A duração importa mais do que o gatilho. Uma queda de 20 horas no Issues e no Pages, e 14 horas no Actions, tira grandes partes do fluxo de trabalho de desenvolvedores do ar. Issues é onde mora o tracking de bugs e a gestão de projetos para a maioria dos projetos open source. Pages é onde muitos projetos pequenos hospedam sua documentação e demos. Actions é o substrato CI/CD por baixo do grafo de distribuição de pacotes de facto do mundo — quando Actions está fora, pacotes não são publicados a partir de pipelines canônicas, pushes para o GitHub Container Registry falham, e qualquer projeto que amarrou o processo de release aos runners de Actions parou de releasear. O título raiz único — "Incomplete pull request results in repositories" — mascara a cascata: metadados relacionados a PRs alimentam triggers do Actions, que alimentam deploys do Pages, que alimentam fluxos de tickets do Issues. Quando a camada de dados de pull request balança, todo o grafo em cima balança.
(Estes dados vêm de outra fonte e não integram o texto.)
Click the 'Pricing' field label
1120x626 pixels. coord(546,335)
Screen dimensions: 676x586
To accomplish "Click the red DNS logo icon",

O GitHub é o mais próximo de um ponto único de falha que o ecossistema de desenvolvedores tem. Existem cerca de 200 milhões de desenvolvedores no GitHub e uma fração não trivial do CI open source mundial roda no GitHub Actions. A história de confiabilidade desta semana é desconfortável: uma queda de Issues de 20 horas não é uma tropeção de 20 minutos, e a causa sendo um problema da camada de dados de PRs sugere que a falha foi mais profunda que ruído de infra. Combinado com o reset de preço do Copilot para AI Credits anunciado em 28 de abril, a semana se lê como "plataforma central com sistemas core frágeis também vai começar a cobrar mais pelas funcionalidades de IA." Espere um salto mensurável de interesse por GitLab, Codeberg, Forgejo e Gitea auto-hospedado nas próximas semanas. O salto não vai ser um êxodo em massa — os custos de troca são enormes — mas os mantenedores de projetos open source de alto tráfego vão começar a pensar mais a sério em mirrors e fallbacks.
Para os builders, três coisas para realmente fazer. Primeiro, audite a sua dependência de processo de release no GitHub Actions especificamente: se a sua pipeline de release de pacote, build de container, ou deploy de documentação só dispara quando os runners do Actions estão saudáveis, você tem um ponto único de falha escondido. Espelhe para um segundo provedor de CI (CircleCI, Buildkite, GitLab CI, runners auto-hospedados) para os trabalhos críticos, mesmo que mantenha o dia a dia no Actions. Segundo, faça push-mirror do seu repo para um segundo host. O setup de 90 segundos de um remote no GitLab ou Codeberg se paga na primeira vez que o GitHub Issues parar de aceitar escritas. Terceiro, o reset de preços do Copilot mais essa queda vai fazer com que "ferramentas de IA dev que funcionam offline ou em infraestrutura alternativa" virem um pitch mais convincente — observe lançamentos de produto no próximo mês que abrem com "o seu assistente de codificação IA roda na sua infra, não na do GitHub."